● Given request: Write out everything in the material from the line containing "Given: Select the blank top-left header cell" down to the line containing "tap(334, 162)", both included, as a JSON list of strings with one string per line and blank lines omitted.

---

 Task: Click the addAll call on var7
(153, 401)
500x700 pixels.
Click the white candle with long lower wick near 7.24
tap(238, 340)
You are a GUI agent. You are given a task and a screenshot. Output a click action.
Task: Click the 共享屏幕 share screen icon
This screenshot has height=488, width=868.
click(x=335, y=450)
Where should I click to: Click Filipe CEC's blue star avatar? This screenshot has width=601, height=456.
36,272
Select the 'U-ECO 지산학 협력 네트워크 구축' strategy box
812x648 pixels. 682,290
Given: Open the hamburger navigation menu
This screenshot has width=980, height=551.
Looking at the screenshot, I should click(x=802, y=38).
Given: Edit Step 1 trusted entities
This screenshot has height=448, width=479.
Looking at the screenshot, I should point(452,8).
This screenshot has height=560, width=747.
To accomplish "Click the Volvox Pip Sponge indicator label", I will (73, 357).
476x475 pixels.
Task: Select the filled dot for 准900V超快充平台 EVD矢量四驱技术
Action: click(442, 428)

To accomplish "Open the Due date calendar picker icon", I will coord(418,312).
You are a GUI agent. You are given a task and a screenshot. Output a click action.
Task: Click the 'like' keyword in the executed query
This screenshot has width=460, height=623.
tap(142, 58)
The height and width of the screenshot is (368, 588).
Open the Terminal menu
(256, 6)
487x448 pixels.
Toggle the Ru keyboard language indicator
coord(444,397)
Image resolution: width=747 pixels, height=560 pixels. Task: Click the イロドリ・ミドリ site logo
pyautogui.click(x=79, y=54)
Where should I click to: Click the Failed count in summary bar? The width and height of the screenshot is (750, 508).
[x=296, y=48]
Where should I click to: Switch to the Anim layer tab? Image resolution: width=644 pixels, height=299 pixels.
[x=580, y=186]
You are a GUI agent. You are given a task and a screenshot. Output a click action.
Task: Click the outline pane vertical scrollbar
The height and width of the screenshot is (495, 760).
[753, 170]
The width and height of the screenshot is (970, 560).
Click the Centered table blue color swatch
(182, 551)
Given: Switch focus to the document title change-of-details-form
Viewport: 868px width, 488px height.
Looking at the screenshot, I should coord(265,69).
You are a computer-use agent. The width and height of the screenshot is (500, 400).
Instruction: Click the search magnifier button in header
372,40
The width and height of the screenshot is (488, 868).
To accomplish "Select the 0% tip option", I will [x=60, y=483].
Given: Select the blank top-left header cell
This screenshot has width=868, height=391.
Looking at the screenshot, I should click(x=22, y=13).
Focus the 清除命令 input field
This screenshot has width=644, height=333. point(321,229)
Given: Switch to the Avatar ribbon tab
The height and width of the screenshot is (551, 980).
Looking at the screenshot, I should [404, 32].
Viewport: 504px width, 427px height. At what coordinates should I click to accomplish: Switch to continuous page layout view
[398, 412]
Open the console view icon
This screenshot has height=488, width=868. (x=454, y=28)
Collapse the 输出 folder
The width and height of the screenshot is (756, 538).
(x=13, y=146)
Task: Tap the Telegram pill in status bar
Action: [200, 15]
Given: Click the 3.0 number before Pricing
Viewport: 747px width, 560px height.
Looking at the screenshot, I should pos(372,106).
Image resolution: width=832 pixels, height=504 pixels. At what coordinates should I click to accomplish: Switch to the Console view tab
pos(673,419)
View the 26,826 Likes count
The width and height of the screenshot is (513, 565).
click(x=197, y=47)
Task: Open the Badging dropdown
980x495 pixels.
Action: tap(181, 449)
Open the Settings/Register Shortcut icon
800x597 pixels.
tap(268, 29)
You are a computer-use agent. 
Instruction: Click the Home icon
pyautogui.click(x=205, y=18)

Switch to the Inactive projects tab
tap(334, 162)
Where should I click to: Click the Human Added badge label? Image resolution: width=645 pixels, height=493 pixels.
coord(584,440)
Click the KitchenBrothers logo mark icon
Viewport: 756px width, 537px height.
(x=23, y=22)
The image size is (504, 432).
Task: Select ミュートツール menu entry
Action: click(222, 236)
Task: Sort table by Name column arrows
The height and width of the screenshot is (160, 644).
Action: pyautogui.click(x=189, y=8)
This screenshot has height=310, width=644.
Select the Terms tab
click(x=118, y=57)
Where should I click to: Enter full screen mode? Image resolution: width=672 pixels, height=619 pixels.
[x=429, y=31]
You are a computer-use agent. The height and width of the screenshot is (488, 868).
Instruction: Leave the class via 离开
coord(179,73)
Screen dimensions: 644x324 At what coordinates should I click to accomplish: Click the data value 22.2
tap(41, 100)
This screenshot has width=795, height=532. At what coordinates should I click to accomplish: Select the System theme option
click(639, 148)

---

● Task solution:
[
  "Given: Select the blank top-left header cell",
  "This screenshot has width=868, height=391.",
  "Looking at the screenshot, I should click(x=22, y=13).",
  "Focus the 清除命令 input field",
  "This screenshot has width=644, height=333. point(321,229)",
  "Given: Switch to the Avatar ribbon tab",
  "The height and width of the screenshot is (551, 980).",
  "Looking at the screenshot, I should [404, 32].",
  "Viewport: 504px width, 427px height. At what coordinates should I click to accomplish: Switch to continuous page layout view",
  "[398, 412]",
  "Open the console view icon",
  "This screenshot has height=488, width=868. (x=454, y=28)",
  "Collapse the 输出 folder",
  "The width and height of the screenshot is (756, 538).",
  "(x=13, y=146)",
  "Task: Tap the Telegram pill in status bar",
  "Action: [200, 15]",
  "Given: Click the 3.0 number before Pricing",
  "Viewport: 747px width, 560px height.",
  "Looking at the screenshot, I should pos(372,106).",
  "Image resolution: width=832 pixels, height=504 pixels. At what coordinates should I click to accomplish: Switch to the Console view tab",
  "pos(673,419)",
  "View the 26,826 Likes count",
  "The width and height of the screenshot is (513, 565).",
  "click(x=197, y=47)",
  "Task: Open the Badging dropdown",
  "980x495 pixels.",
  "Action: tap(181, 449)",
  "Open the Settings/Register Shortcut icon",
  "800x597 pixels.",
  "tap(268, 29)",
  "You are a computer-use agent. ",
  "Instruction: Click the Home icon",
  "pyautogui.click(x=205, y=18)",
  "Switch to the Inactive projects tab",
  "tap(334, 162)"
]